A couple more bubbles/busts from now and they’ll own the whole shebang , and Krugman will still be ranting about how he won the inflation debate. Bravo , Kruggers. Well done.
per Robert Shiller: “The term “irrational exuberance” derives from … a black-tie dinner speech … December 5, 1996… As far as I can determine, Greenspan apparently never actively used the words “irrational exuberance” again in any public venue. “
“It never seems to have occurred to them that the interest rate tool had its limits.”
I have always understood that they knew it had limits. It’s just that the other tools are controlled by others. Fiscal policy requires legislative compromise. If one side has no need for compromise, there will be no compromise.
My first (and only) law of economics, “Nothing happens until somebody buys something”.
And while low rates allow people to buy more somethings or more expensive somethings, the limit is a combination of rates and income.
We reached the limit on low rates awhile ago, and now people have adjusted to that. The problem now is due to the lack of income.
The peak labor share was in 1970, at 58.4%. That was down to 52.7% in 2014. (BEA data)
Net Operating Surplus have gone from 20.7% to 25.1%. Inside that is this little nugget: Rental income has gone from 1.9% to 3.5%.
Actual after-tax profit has gone from 4.1% to 6.5%.
Also, we have consumption of fixed assets rising from 12.8% to 15.6%.
Those three account for all of the drop in labor share.
Labor share tends to rise going into recessions? And fall coming out?
Sure seems that way, doesn’t it, Arne? Any explanations?

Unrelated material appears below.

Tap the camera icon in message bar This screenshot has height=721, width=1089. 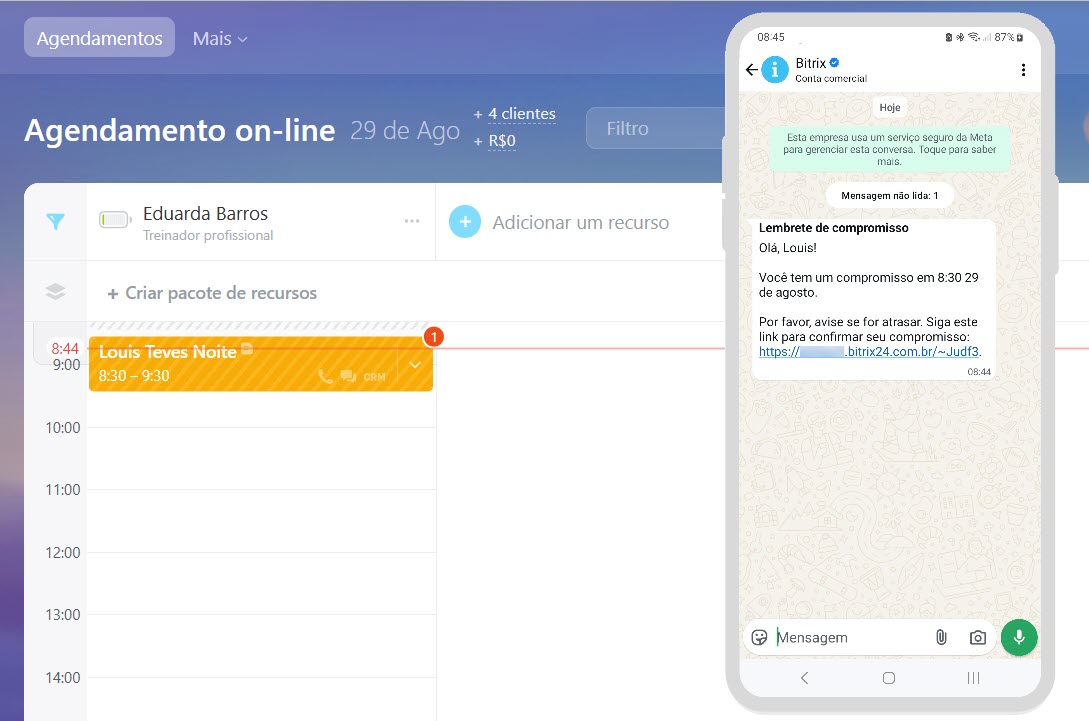coord(978,637)
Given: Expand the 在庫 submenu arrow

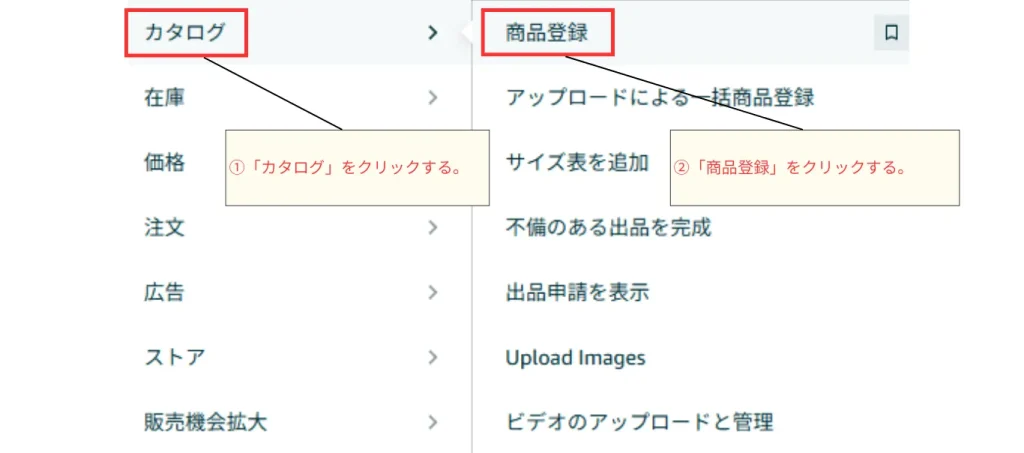Looking at the screenshot, I should [432, 97].
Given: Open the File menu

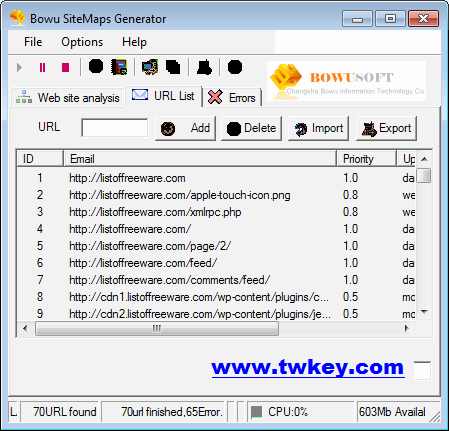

More competition for labor drives up labor prices (and labor share) and reduces capital investments, and efficiency suffers, eventually leading to recession?
How about this theory;
Part of a general path for growth has companies hire new employees to make new products that their marketing departments predict can be sold for a profit. Success in selling leads to marketing deciding they can sell more, so firms increase their output. To do so, they have to hire more workers and even pay them more, which puts more money into the economy so demand increases and more units can be sold.
Instead of forecasting that the market will saturate, human beings forecast that the market will keep growing. Eventually marketing notices that they are no longer selling all their units and they have to pull back. The forecast failure occurs when inventory is high and when employment has gone past what steady-state growth would require. We end up in recession. Forecasting as firms do it is inherently unstable.
Cross-industry interaction provides some damping through reversion to the mean, but there is also an unstable component because hiring workers and giving money to them to be consumers is a shared pool.
In a primarily manufacturing economy, that would make more sense. But it seems to me we are more in a service economy, and service companies tend not to hire until it is less expensive to hire than to pay current employees overtime. In service businesses, supply follows demand more than it anticipates demand.
But I am NOT in the service business, so it may be that they, too, try to predict demand and hire early to be able to meet it. I do not know.